CLE ELUM -- A rural Kittitas County fire district is suing the U.S. Forest Service a second time over access to its mountain station when it is cut off by snow in the winter.
Kittitas Fire District 8 is asking a U.S. District Court judge in Yakima to allow it to plow a 1,500-foot stretch of road leading to its station. The station is just uphill from the Crystal Springs Sno-Park about 22 miles west of Cle Elum.
"We've been so mistreated by the Forest Service and their actions," said Robert Angrisano, a fire commissioner and volunteer firefighter.
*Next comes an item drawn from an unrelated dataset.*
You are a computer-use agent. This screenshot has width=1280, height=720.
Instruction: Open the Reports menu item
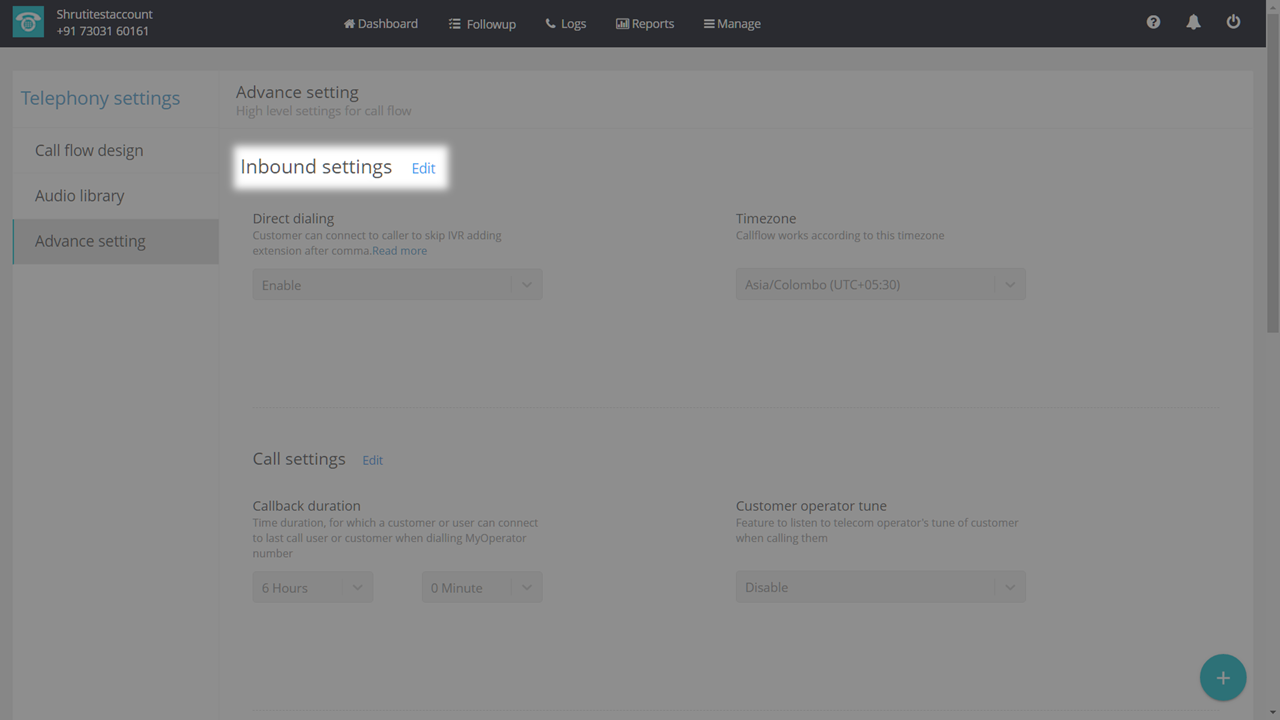coord(645,23)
Nancy Jones, a spokeswoman with the Cle Elum Ranger District, said Forest Service officials would not discuss the issue on advice of their attorneys.
The debate goes back to 2005, when the all-volunteer district built the station along Forest Road 54, aka Stampede Pass Road.
Firefighters and emergency medical technicians use the facility to respond to fires, collisions on nearby Interstate 90 and emergencies involving snowmobiling and other winter recreation.
However, the Cle Elum District maintains the area as a system of groomed recreational trails and closes Stampede Pass Road in the winter. Forest Service officials, backed by recreation enthusiasts, said that mixing full-size vehicles and snowmobiles would be unsafe.
Accordingly, they don't allow the road to be plowed.